> _Job_
Please copy out everything from the start of the material down to the line containing "click(x=486, y=76)", both included, keeping the requests, and increase every coordinate in the answers by 109.

> _Data records_
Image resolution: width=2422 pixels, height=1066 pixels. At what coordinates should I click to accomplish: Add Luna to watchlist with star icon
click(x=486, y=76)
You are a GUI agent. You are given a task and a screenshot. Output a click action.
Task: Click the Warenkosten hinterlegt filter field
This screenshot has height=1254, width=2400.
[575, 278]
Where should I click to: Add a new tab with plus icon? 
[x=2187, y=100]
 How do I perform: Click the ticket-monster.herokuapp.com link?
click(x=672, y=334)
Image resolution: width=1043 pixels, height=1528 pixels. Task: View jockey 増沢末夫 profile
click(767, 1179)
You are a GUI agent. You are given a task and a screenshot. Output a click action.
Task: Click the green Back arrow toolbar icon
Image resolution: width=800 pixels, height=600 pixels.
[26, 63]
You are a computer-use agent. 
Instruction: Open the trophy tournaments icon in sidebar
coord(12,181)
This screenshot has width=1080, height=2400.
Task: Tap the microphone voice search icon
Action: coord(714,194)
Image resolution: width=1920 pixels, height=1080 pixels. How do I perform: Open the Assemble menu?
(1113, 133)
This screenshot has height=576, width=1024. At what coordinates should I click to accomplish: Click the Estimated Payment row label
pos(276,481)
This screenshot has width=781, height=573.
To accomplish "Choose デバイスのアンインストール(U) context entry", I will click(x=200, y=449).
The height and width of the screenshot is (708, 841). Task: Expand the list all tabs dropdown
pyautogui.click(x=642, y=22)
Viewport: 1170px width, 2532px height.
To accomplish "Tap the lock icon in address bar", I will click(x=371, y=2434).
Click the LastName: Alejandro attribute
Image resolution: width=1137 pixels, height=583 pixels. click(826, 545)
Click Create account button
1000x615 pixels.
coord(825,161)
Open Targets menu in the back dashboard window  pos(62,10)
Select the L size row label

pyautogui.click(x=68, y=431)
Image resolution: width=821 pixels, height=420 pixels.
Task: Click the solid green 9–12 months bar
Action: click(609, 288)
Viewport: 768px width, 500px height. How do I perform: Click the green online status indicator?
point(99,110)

> _Expected output_
Image resolution: width=2422 pixels, height=1066 pixels. At what coordinates should I click to accomplish: Add Luna to watchlist with star icon
click(x=595, y=185)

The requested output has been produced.